4.2. Proximate Analysis

After manually squeezing out the grape juice, the remaining residues were dried at 65 °C for 18 h (Tianjin Test Instruments, Tianjin, China). Afterwards, they were ground to pass the 60-mesh sieve, which resulted in crude grape powder (2500C, Hong Taiyang Electromechanical, Dongguan, China). The obtained crude grape powder was divided into three portions to be used for the following:
(1)
Fundamental constituent analysis.
(2)
Separation of DF into pectin, hemicellulose, lignin, and cellulose.
(3)
Fraction of DF based on their solubility.
The fundamental constituents of the samples were quantified in accordance with the methodologies prescribed by the Association of Official Analytical Chemists (AOAC). Specifically, the quantification of ash, moisture, crude protein, and fat adhered to the AOAC protocols numbered 942.05, 925.09, 955.04, and 920.39, respectively.

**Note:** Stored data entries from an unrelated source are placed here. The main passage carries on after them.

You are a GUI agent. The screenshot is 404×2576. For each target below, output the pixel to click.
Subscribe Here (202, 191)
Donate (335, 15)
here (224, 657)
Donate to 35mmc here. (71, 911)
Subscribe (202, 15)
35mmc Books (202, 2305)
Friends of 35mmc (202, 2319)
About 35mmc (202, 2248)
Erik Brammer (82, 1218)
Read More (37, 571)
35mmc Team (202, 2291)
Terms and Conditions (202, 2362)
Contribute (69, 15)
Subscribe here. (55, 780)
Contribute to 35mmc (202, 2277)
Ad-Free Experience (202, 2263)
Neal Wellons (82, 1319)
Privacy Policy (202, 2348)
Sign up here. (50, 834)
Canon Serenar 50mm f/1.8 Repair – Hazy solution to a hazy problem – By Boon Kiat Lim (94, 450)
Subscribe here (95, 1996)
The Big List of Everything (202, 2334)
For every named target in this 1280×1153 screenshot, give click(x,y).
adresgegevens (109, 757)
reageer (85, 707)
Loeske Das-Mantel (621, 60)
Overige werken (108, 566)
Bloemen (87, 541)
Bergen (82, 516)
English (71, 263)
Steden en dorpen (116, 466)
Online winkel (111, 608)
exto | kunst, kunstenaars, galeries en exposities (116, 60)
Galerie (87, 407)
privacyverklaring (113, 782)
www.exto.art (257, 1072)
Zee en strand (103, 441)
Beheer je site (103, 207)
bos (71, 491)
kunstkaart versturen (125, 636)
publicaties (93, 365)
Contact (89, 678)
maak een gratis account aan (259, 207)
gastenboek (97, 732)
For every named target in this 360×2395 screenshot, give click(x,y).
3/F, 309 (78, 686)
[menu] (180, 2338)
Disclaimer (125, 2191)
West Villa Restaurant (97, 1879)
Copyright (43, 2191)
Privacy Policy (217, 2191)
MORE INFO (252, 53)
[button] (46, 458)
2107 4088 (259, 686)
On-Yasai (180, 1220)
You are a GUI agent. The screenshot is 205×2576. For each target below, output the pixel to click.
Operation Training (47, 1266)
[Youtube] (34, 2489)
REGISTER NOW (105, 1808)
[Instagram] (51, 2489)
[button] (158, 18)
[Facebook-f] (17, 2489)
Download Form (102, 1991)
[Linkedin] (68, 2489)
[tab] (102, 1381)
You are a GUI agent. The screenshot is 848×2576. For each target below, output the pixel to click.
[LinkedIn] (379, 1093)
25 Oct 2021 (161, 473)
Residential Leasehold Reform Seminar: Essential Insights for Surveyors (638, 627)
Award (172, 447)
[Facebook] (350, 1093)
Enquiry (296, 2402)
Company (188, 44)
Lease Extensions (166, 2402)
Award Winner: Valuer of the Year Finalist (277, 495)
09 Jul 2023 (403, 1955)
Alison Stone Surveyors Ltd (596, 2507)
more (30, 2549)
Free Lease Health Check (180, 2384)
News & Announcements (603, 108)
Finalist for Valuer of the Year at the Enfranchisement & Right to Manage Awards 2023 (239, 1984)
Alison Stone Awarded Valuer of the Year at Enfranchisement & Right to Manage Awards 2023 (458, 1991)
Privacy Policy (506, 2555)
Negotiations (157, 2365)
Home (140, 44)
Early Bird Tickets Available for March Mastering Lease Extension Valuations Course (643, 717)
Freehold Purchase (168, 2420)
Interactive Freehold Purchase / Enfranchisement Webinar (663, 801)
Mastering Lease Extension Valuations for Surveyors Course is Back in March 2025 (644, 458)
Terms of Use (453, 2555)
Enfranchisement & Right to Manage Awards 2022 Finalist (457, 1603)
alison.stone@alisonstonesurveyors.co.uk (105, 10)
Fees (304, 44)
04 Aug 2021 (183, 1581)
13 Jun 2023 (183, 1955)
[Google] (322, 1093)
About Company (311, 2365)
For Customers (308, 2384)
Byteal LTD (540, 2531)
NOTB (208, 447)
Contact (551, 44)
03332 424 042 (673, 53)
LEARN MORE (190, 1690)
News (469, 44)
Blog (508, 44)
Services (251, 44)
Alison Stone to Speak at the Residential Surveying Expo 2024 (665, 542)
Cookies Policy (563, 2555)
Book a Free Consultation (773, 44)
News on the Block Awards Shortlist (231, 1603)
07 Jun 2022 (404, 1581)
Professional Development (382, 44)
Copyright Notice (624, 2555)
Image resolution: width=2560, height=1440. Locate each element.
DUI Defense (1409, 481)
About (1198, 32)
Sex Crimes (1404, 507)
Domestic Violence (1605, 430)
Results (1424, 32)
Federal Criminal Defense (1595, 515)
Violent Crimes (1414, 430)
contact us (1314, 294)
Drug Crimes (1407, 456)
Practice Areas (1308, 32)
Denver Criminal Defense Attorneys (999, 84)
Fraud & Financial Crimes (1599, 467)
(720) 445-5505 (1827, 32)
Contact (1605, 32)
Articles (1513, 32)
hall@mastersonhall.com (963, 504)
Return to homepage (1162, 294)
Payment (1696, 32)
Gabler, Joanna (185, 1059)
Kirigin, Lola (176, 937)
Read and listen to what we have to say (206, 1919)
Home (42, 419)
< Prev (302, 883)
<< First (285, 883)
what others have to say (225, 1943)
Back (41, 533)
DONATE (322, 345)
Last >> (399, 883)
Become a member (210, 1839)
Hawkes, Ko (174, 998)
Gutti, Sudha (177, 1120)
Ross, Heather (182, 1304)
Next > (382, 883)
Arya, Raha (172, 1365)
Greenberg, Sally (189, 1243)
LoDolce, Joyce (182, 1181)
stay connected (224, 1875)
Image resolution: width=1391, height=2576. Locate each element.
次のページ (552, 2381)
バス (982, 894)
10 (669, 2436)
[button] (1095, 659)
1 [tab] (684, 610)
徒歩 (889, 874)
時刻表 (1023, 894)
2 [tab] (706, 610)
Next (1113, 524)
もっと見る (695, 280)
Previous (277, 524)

4.3. Determination of Pectin, Hemicellulose, Lignin, and Cellulose

The crude grape powder was separated into pectin, hemicellulose, lignin, and cellulose [49]. Briefly, every 1 g of crude powder was mixed with 15 mL 0.5% ammonium acetate (Aladdin Biochemical Technology, Shanghai, China), followed by 1.5 h heating at 90 °C. After cooling to room temperature, the mixed solution was filtered through a 60 mm Buchner filter by a vacuum filtration apparatus (KM-25S, Kemai Instrument, Ningbo, China) and washed with distilled water, pure methanol (Aladdin Biochemical Technology, Shanghai, China), and pure acetone (Sinopharm Chemical Reagent, Shanghai, China) sequentially (2–3 times each). The remaining substance on the filter was then dried and weighed as W1. The filtrate was mixed with anhydrous ethanol (1: 4 v/v) before centrifugation (Avanti JXN-26, Beckman, Brea, CA, USA) at 6000 rpm 20 min. The obtained pellet was then dried (75 °C for 12 h) and weighed as the pectin substance C1. Residue W1 was mixed with 20 mL of 7% potassium hydroxide (Sinopharm Chemical Reagent, Shanghai, China) containing 0.1% sodium borohydride (Sinopharm Chemical Reagent, Shanghai, China), followed by heating at 85 °C 1.5 h, cooling to room temperature, and filtering (as previously mentioned) to obtain the residue. This residue was then sequentially washed with distilled water, methanol, and acetone, and dried, weighed, and noted as W2. The filtrate was neutralized with pure acetic acid (Sinopharm Chemical Reagent, Shanghai, China) before mixing with pure anhydrous ethanol (Meryer Chemical Technology, Shanghai, China) (1: 4 v/v) for precipitation. After centrifugation at 6000 rpm for 20 min, the pellet was dried (75 °C for 12 h), weighed, and noted as hemicellulose substance C2. The residue substance W2 was mixed with 5 mL of 50% sulfuric acid and stored at 4 °C for 12 h, before being filtered, dried, and weighted as W3. The ash content in W3 was noted as W4.
L i g i n = W 3 W 4
C e l l u l o s e = W 2 W 3 W 4

4.4. Separation of Dietary Fibers (DFs) Based on Their Solubility

The crude grape powder was separated into soluble dietary fiber (SDF) and insoluble dietary fiber (IDF) according to the method described earlier [50]. Specifically, crude grape powder was mixed with hexane (2:5 weight (g)/volume (mL)) and heated at 55 °C 90 rpm/min for 2 h (SHA C, Bona Technology, Hangzhou, China). After precipitation, the remaining pellet was dried in a fume hood and mixed with hexane two more times to remove remaining fats. The obtained pellet was mixed with distilled water (1:10 weight (g)/volume (mL)) and the solution pH was adjusted to 7.0 before heating to 90 °C. While keeping the temperature at 90 °C, the obtained solution was treated with 20 mL of high temperature alpha amylase (20,000 U/mL) for 1 h before adjusting the pH to 6.0 at room temperature. The working solution was then heated to 50 °C and treated with 25 mL of protease (≥14,000 U/g) for 4 h before adjusting the pH to 5.0 at room temperature. Afterwards, the working solution was heated to 60 °C and treated by 1.2% cellulase for 2 h. Added enzymes were then deactivated by heating the working solution at 90 °C for 5 min, followed by centrifugation at 4000 rpm/min for 30 min. The obtained pellet was dried at 65 °C overnight as IDF (Figure 8A–D). The obtained supernatant was mixed with 100% ethanol (1:4 v/v). After precipitation, the obtained pellet was dried at 65 °C overnight as SDF (Figure 8E–H).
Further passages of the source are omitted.